> Work instruction
An exact transcription of each entry below is required, without any pictures.

> Materials provided
---
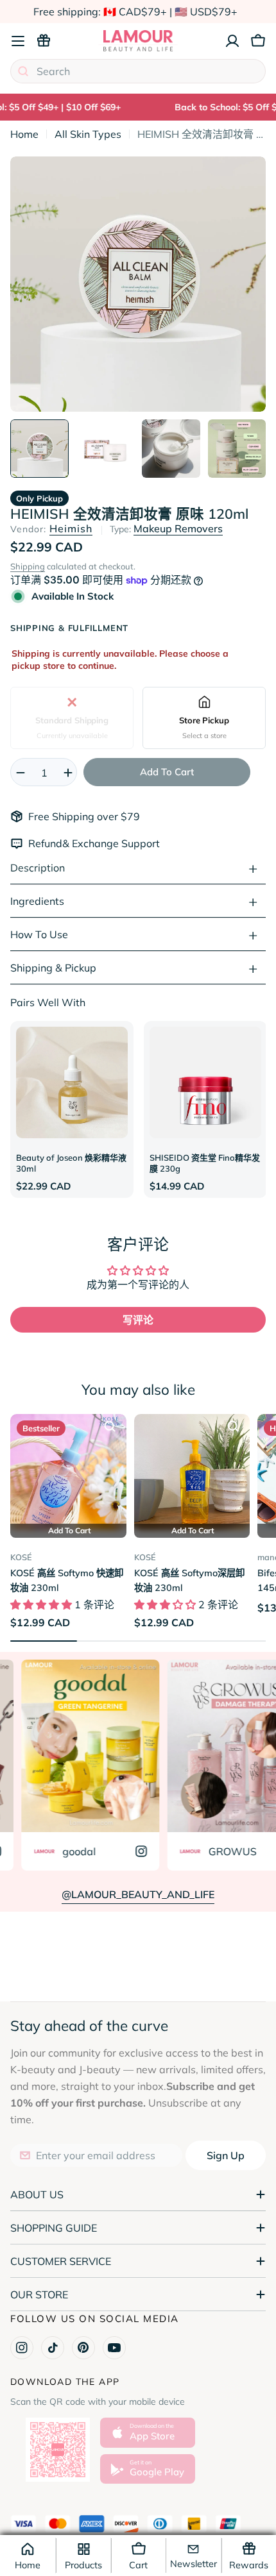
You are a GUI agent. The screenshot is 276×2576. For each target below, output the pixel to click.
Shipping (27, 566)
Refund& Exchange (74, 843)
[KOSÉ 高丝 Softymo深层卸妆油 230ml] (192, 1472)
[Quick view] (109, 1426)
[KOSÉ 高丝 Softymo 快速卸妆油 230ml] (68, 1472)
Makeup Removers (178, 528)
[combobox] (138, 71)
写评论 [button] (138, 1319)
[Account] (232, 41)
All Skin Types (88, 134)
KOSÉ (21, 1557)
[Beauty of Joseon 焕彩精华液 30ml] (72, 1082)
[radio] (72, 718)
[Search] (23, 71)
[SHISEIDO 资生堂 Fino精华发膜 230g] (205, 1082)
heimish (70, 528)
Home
---
> Answer area
You are a GUI agent. The screenshot is 276×2576. For each target below, output the pixel to click.
Shipping (27, 566)
Refund& Exchange (74, 843)
[KOSÉ 高丝 Softymo深层卸妆油 230ml] (192, 1472)
[Quick view] (109, 1426)
[KOSÉ 高丝 Softymo 快速卸妆油 230ml] (68, 1472)
Makeup Removers (178, 528)
[combobox] (138, 71)
写评论 [button] (138, 1319)
[Account] (232, 41)
All Skin Types (88, 134)
KOSÉ (21, 1557)
[Beauty of Joseon 焕彩精华液 30ml] (72, 1082)
[radio] (72, 718)
[Search] (23, 71)
[SHISEIDO 资生堂 Fino精华发膜 230g] (205, 1082)
heimish (70, 528)
Home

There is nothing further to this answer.